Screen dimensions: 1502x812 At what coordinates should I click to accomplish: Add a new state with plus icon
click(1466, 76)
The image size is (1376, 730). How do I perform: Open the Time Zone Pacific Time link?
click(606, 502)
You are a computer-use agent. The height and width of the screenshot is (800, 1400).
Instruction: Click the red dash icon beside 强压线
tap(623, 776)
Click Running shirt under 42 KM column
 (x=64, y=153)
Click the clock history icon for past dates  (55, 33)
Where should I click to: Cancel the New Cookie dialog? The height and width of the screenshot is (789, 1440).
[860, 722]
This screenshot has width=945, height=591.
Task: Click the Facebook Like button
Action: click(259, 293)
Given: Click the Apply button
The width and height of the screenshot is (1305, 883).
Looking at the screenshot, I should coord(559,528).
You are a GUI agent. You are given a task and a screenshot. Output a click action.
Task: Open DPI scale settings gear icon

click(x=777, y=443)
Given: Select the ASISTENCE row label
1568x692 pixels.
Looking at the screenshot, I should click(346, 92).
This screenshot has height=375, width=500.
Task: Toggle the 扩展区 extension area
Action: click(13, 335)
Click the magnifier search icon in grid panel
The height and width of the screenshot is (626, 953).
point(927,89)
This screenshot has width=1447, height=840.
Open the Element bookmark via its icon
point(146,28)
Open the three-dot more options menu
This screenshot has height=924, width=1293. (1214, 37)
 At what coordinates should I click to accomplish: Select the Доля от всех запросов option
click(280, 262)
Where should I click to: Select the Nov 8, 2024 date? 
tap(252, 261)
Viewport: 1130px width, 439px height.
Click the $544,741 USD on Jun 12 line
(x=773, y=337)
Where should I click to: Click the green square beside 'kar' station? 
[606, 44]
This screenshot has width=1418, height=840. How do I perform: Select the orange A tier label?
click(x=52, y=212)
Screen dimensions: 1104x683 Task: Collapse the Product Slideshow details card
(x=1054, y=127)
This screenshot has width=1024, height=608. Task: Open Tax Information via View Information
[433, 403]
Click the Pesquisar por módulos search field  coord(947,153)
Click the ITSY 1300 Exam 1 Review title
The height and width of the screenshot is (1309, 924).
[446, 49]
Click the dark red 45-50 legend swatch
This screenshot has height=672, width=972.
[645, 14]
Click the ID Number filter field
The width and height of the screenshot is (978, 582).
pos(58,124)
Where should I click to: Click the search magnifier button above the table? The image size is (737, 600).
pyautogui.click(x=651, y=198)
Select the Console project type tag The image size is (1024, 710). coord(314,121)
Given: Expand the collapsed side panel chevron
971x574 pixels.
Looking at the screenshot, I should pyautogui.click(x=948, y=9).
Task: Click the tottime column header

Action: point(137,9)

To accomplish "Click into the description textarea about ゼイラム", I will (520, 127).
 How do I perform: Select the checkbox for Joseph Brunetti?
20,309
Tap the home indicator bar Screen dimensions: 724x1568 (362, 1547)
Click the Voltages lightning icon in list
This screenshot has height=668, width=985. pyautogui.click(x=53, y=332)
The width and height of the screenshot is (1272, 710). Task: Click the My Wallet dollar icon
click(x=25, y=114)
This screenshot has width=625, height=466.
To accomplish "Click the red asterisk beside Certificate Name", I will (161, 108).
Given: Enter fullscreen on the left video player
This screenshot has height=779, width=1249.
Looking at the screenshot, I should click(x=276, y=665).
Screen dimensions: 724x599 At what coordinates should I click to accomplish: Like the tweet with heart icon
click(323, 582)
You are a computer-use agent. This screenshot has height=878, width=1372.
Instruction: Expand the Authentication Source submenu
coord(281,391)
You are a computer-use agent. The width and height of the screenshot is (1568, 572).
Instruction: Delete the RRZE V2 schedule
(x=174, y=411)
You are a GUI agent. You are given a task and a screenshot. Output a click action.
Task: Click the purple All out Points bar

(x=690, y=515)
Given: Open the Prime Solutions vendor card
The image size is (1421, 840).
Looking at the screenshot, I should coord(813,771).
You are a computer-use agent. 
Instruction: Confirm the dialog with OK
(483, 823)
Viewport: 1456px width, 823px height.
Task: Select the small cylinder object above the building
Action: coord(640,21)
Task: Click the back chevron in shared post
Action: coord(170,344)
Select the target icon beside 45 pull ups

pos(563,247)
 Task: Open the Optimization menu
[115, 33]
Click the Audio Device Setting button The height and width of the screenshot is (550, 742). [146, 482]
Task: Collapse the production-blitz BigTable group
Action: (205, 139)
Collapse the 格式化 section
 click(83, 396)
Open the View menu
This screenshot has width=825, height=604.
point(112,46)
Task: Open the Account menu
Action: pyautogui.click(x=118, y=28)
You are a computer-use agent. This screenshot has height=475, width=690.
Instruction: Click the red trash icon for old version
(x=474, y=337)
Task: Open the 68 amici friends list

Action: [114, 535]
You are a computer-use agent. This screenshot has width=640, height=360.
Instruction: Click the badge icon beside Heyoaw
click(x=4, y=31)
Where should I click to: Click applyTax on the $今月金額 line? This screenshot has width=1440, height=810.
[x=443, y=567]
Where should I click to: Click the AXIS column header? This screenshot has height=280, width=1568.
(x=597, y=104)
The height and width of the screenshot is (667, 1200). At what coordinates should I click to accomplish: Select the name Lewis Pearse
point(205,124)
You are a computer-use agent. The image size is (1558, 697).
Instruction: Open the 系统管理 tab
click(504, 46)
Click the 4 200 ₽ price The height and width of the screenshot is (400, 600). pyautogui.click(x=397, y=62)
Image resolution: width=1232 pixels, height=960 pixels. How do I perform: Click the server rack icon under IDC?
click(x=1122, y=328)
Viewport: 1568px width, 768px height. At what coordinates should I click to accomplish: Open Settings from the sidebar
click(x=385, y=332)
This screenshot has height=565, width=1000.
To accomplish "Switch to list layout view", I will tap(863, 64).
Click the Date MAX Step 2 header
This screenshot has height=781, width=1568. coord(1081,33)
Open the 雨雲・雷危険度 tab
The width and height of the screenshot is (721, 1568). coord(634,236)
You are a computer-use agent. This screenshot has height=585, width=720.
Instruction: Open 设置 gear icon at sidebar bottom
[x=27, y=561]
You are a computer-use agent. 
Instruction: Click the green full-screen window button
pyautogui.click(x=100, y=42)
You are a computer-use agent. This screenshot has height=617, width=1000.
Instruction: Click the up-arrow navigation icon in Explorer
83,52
========
Going through the entries above, report how many lines include the string "agent". The number alone is the answer.

Your solution - 12